Zeng, X.; Gyoja, F.; Maruo, A.; Okawa, N.; Mizutani, K.-i.; Suzuki, Y.; Nakai, K.; Kusakabe, T. G.

The ascidian Ciona provides a key model for understanding the evolutionary origin of the vertebrate brain. While the larval nervous system has been extensively characterized, the molecular and cellular organization of the adult neural complex remains poorly defined. Here, we generated spatial transcriptomic maps of the adult Ciona neural complex from three individuals, with four serial sections per donor, using the 10x Visium platform. Clustering-based analysis identified five major tissue domains, including the cerebral ganglion, neural gland, ciliated funnel, neural gland duct/dorsal strand, and body wall muscle.
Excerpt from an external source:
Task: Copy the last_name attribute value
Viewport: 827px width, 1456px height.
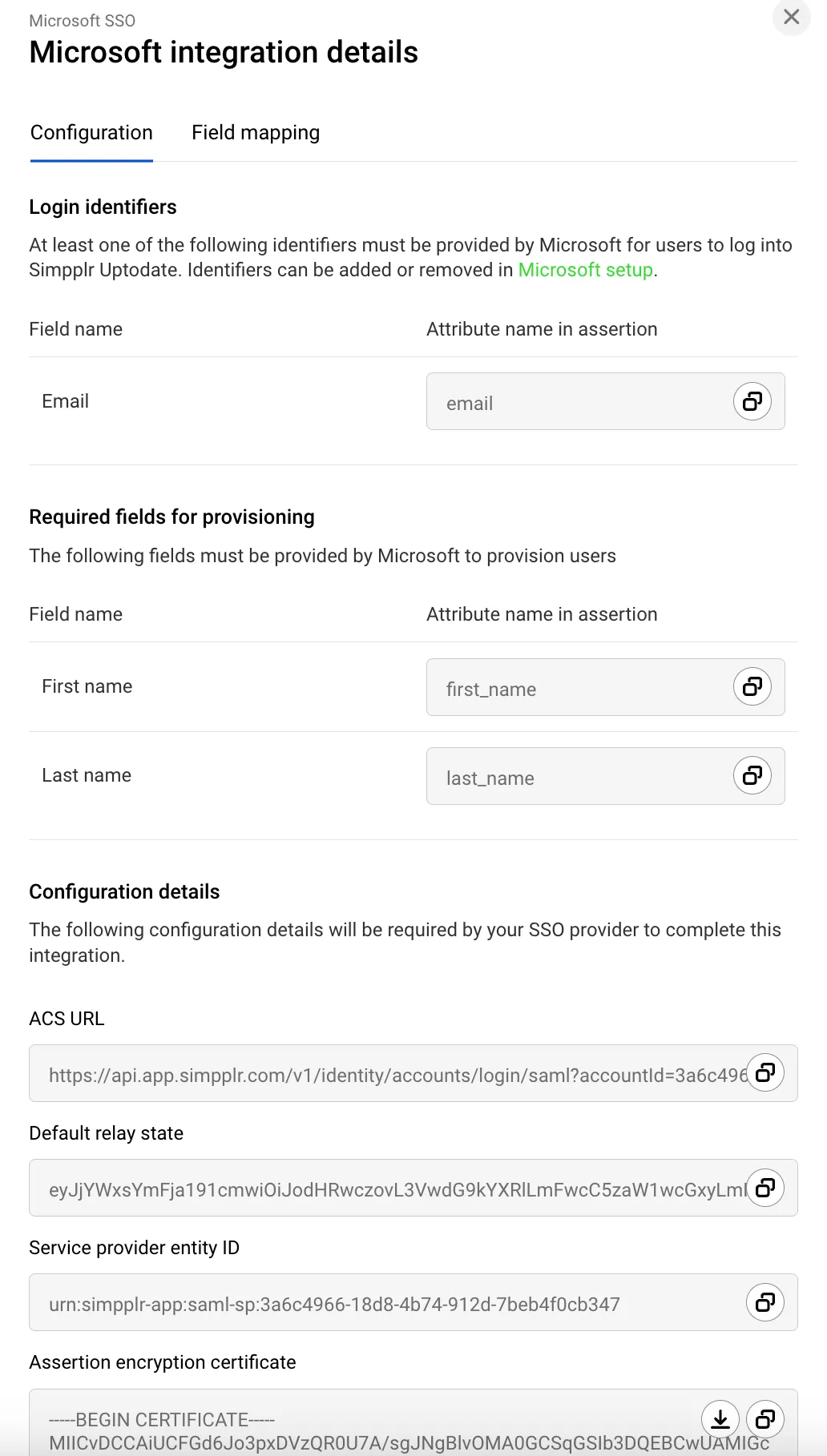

To further refine spatial resolution, we computationally reconstructed approximately 980 super-resolution gene expression maps by integrating transcriptomic measurements with histological image features. The super-resolution maps enabled precise delineation of molecular territories within the neural complex. In the cerebral ganglion, high-resolution reconstruction revealed clear molecular zonation, distinguishing the cortex and medulla. Within the cortex, the central region facing the neural gland and anteroposterior distal regions showed distinct molecular properties. In the neural gland, we identified coordinated enrichment of cell-cell interaction- and extracellular matrix-related genes, suggesting specialized structural and physiological properties. We propose that the neural gland play a pivotal role for the cerebral ganglion in maintaining homeostasis, supporting development, and providing a signaling interface, which is reminiscent of a primitive form of the choroid plexus and meninges found in vertebrates. Together, this study provides the first spatially resolved transcriptomic atlas of the adult Ciona neural complex and establishes a molecular framework for investigating functional regionalization and brain evolution in chordates.